■ TEXTO DE LECTURA ■

+-------+

EL PAíS › TESTIMONIOS DEL JUICIO POR LOS CRIMENES EN LA PERLA

“Una fábrica de muerte”

Alba Camargo relató el secuestro de sus padres y sus tíos y el encierro y los interrogatorios a los que ella misma fue sometida. Piero Di Monte contó el horror de la tortura y el rol clave del represor Ernesto “Nabo” Barreiro en ese centro clandestino de detención.

 Por Marta Platía

Desde Córdoba

Luciano Benjamín Menéndez, Ernesto Barreiro y Héctor Vergez son los principales represores acusados por los crímenes de La Perla.
Imagen: Télam.

+-------+

■ INFORMACIÓN EXTRAÍDA ■
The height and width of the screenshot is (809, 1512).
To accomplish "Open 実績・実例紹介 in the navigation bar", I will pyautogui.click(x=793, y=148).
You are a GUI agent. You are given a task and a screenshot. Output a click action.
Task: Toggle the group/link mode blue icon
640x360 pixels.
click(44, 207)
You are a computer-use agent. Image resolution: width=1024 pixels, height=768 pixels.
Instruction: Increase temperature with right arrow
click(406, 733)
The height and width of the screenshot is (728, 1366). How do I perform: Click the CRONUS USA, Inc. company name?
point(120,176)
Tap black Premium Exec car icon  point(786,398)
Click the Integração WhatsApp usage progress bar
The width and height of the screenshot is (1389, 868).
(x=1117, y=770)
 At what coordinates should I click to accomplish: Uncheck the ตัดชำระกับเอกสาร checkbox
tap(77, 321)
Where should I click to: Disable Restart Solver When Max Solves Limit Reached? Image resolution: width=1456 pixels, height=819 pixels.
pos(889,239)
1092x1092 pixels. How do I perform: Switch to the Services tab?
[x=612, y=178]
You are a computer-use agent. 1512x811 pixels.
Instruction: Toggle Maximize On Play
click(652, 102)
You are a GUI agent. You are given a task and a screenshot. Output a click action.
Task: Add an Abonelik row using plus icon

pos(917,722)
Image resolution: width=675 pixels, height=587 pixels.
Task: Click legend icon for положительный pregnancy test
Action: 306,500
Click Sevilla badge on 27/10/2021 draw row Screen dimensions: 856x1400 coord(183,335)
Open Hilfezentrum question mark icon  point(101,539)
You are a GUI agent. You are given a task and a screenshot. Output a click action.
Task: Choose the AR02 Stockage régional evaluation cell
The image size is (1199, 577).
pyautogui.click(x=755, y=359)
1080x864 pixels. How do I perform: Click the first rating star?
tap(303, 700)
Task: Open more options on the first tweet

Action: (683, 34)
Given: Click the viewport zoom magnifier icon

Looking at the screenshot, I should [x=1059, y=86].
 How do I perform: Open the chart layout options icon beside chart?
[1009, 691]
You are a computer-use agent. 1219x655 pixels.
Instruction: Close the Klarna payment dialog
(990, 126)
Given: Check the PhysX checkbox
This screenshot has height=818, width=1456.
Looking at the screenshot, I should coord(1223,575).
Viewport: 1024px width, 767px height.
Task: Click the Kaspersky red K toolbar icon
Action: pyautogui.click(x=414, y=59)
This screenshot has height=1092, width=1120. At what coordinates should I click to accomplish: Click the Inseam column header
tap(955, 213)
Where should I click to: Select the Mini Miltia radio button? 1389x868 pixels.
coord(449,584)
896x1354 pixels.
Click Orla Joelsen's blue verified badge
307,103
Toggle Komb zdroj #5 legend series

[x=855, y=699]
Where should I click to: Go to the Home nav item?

+-------+

■ ENUNCIADO A ■
Según el texto de lectura, ¿qué represor tuvo un rol clave en el centro clandestino de detención, de acuerdo con el relato de Piero Di Monte?
■ ENUNCIADO B ■
Imprime el fragmento del texto de lectura que se abre con las palabras que contienen "EL PAíS › TESTIMONIOS DEL" y se cierra con "de La Perla.".

■ RESULTADO A ■
Ernesto "Nabo" Barreiro.

■ RESULTADO B ■
EL PAíS › TESTIMONIOS DEL JUICIO POR LOS CRIMENES EN LA PERLA

“Una fábrica de muerte”

Alba Camargo relató el secuestro de sus padres y sus tíos y el encierro y los interrogatorios a los que ella misma fue sometida. Piero Di Monte contó el horror de la tortura y el rol clave del represor Ernesto “Nabo” Barreiro en ese centro clandestino de detención.

 Por Marta Platía

Desde Córdoba

Luciano Benjamín Menéndez, Ernesto Barreiro y Héctor Vergez son los principales represores acusados por los crímenes de La Perla.